Aqueous Solubility Diagrams for Cementitious Waste Stabilization Systems. 3. Mechanism of Zinc Immobilizaton by Calcium Silicate Hydrate

Abstract

Zinc oxide was added during hydration of alite (C₃S) as an analogue for solidification/stabilization by cement of metal-bearing hazardous waste. Curing of samples was stopped at various intervals between 8 h and 100 d, and the reaction products were analyzed by both X-ray diffraction (XRD) and X-ray absorption spectroscopy (EXAFS at Zn, Ca, and Si K-edges).

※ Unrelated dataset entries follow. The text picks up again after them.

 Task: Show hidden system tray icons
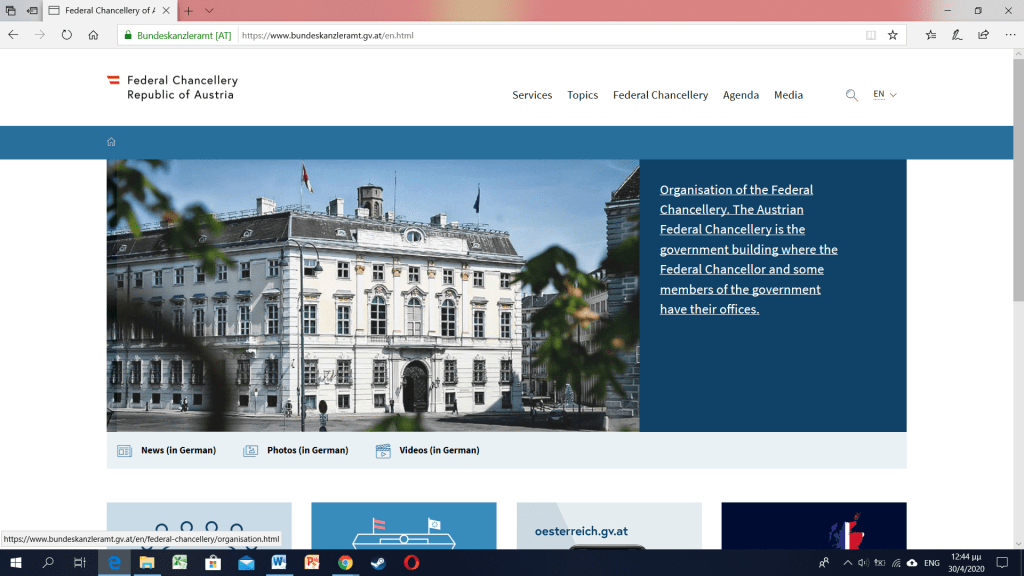pos(847,563)
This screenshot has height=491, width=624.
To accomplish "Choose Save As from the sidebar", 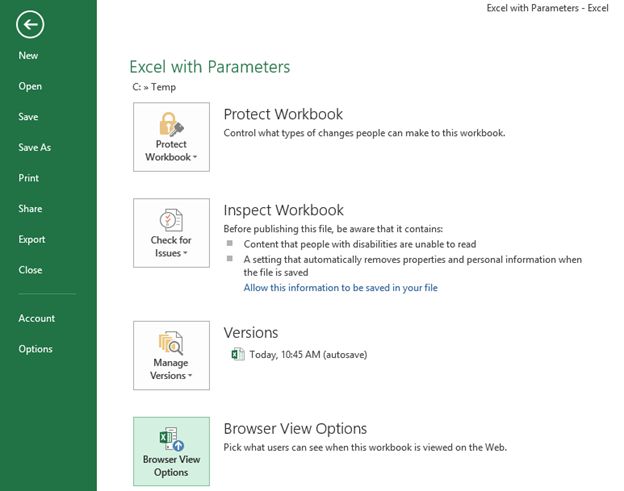I will click(x=34, y=148).
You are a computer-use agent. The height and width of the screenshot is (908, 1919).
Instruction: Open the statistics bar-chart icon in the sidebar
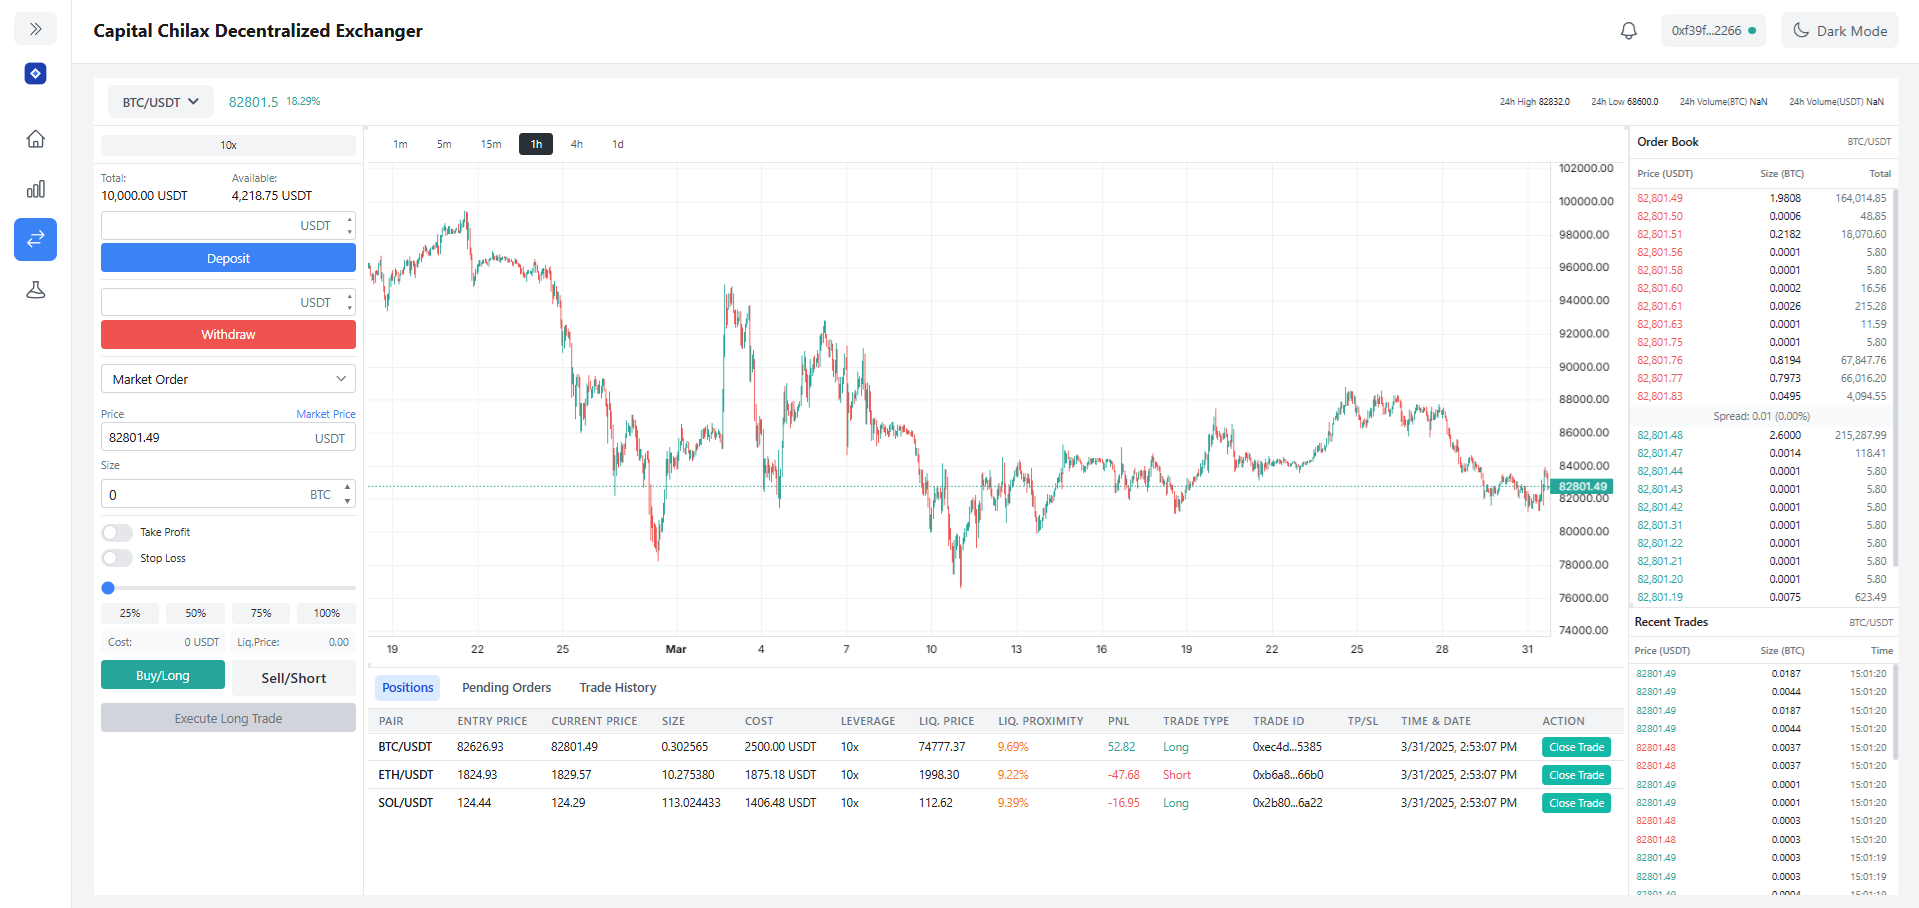pyautogui.click(x=35, y=189)
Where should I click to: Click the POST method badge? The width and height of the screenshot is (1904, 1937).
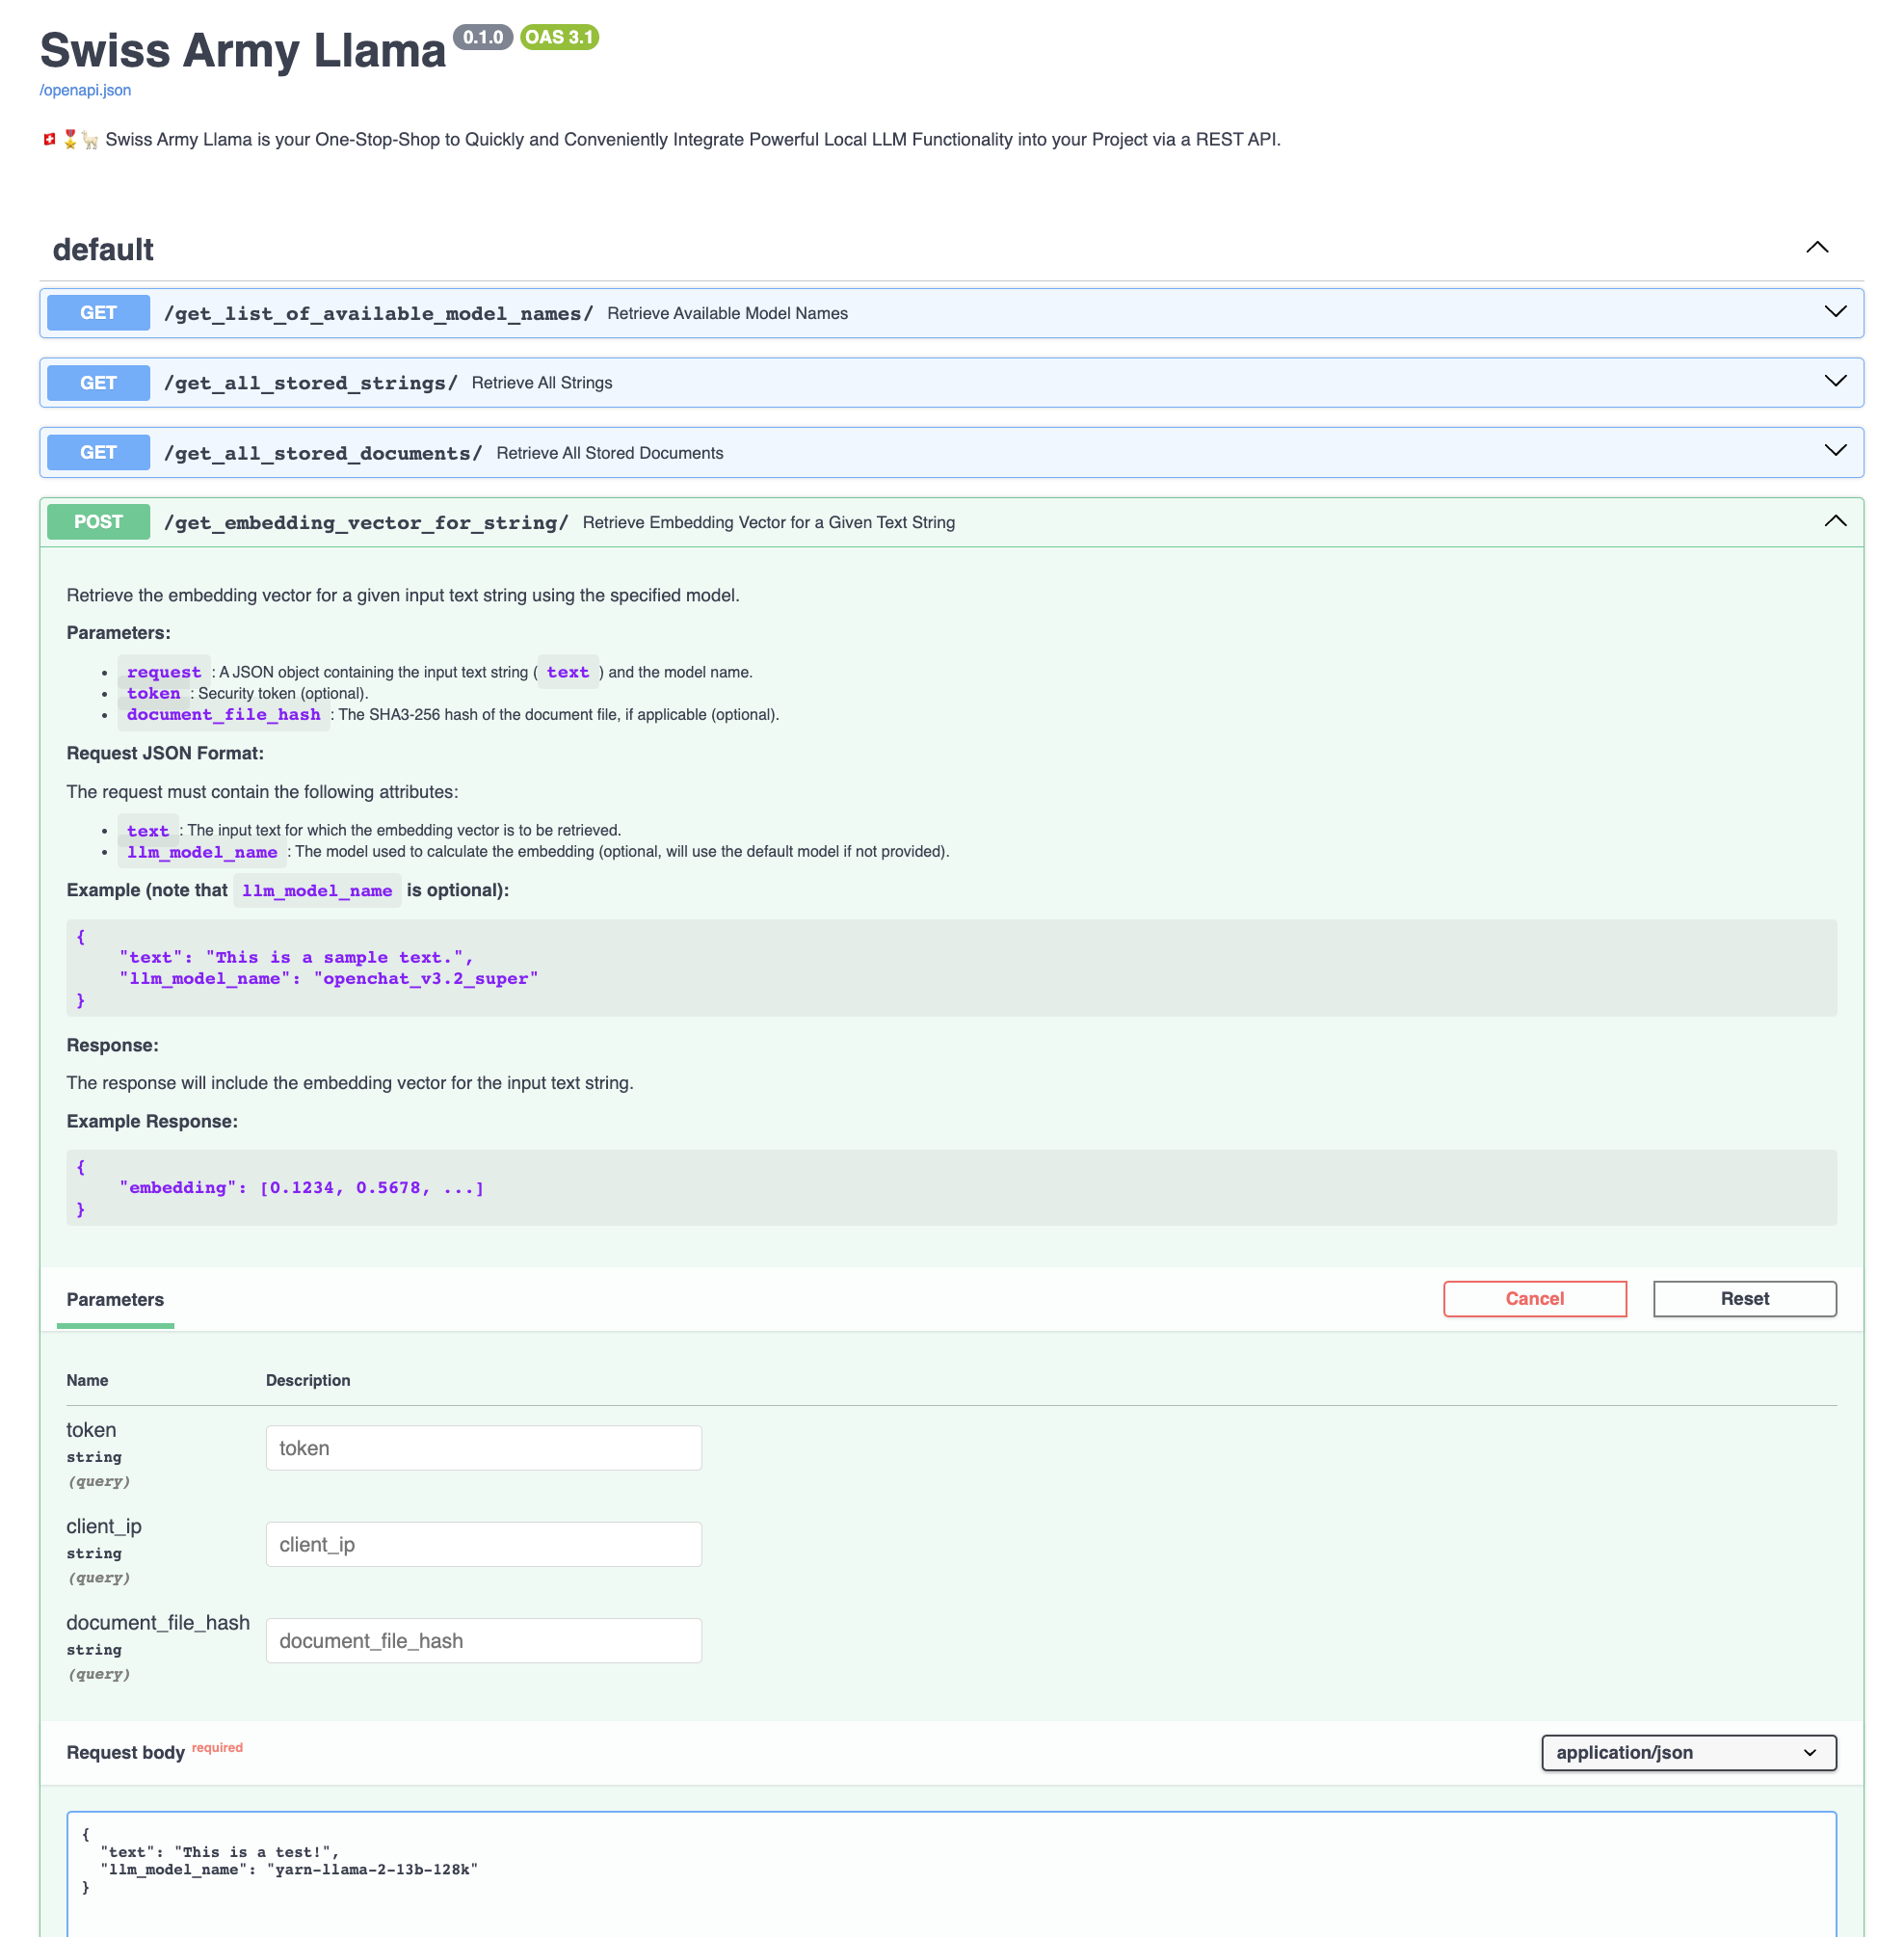[98, 522]
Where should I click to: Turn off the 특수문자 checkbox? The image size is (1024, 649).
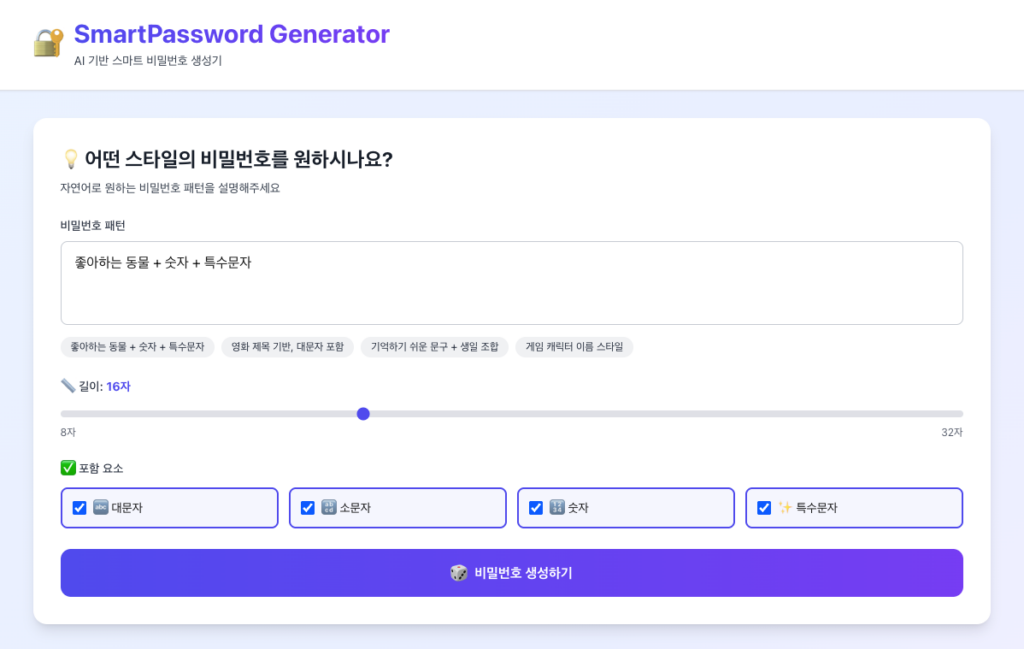(764, 508)
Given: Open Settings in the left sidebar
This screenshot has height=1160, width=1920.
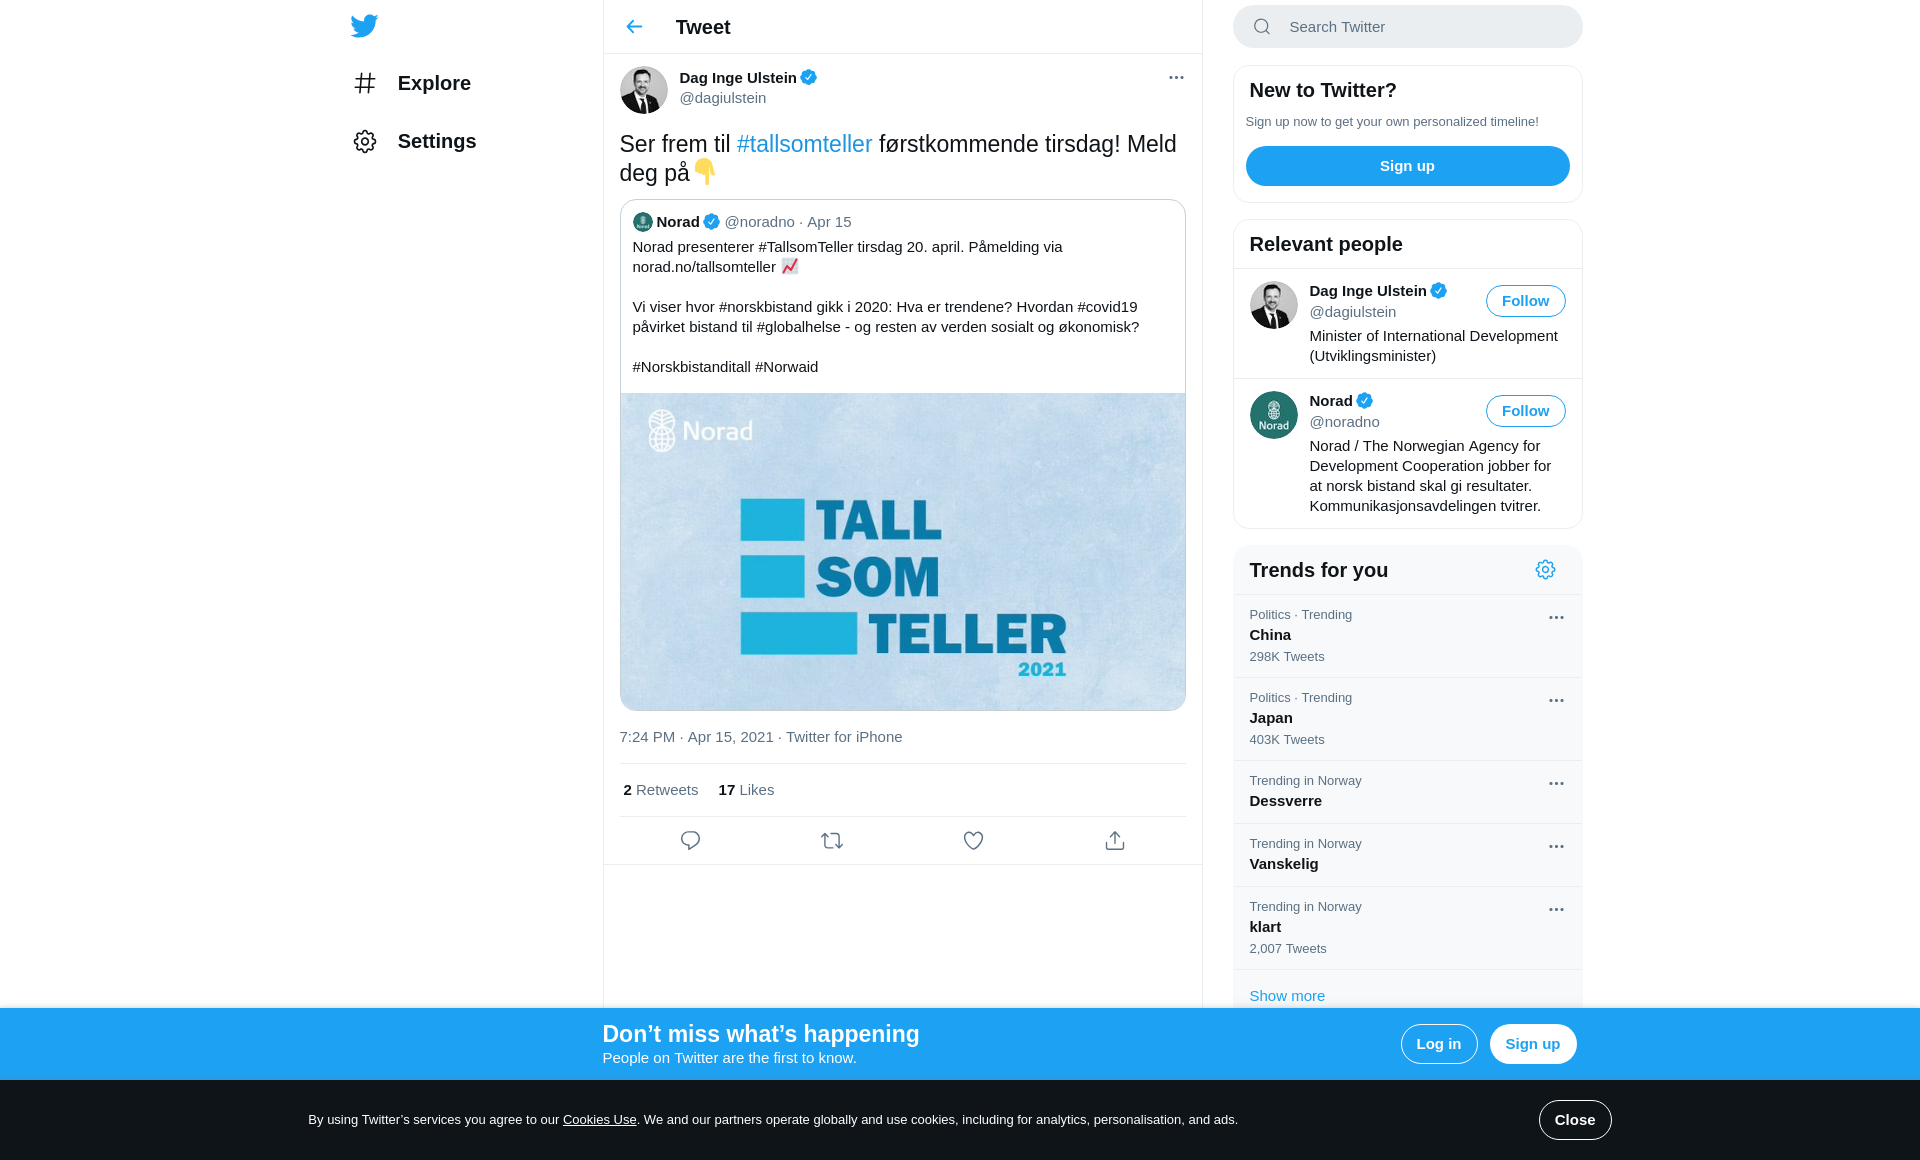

Calcium zincate hydrate (CaZn₂(OH)₆·2H₂O) initially formed together with calcium silicate hydrate (CSH) vanishes from X-ray diffractograms after 14 d, and no other crystalline Zn-bearing phase could be detected thereafter. EXAFS Zn K-edge data analysis reveals that Zn(O,OH)₄ tetrahedra continue to determine the first shell coordination. However, a new Zn−Si bond appears in the second coordination shell as indicated by both Zn K-edge and Si K-edge EXAFS. Together with the Ca−Zn and Ca−Ca shells derived from the Ca K-edge EXAFS spectra, a structural model for the site occupation of Zn in CSH is proposed, whereby the Zn(O,OH)₄ tetrahedra are bound in layer rather than interlayer positions substituting for the silicate bridging tetrahedra and/or at terminal silicate chain sites. This structural model enables ultimately the formulation of a thermodyamic Lippmann model to predict the aqueous solubility of Zn in solid solution with a CSH phase of a Ca/Si ratio fixed to unity.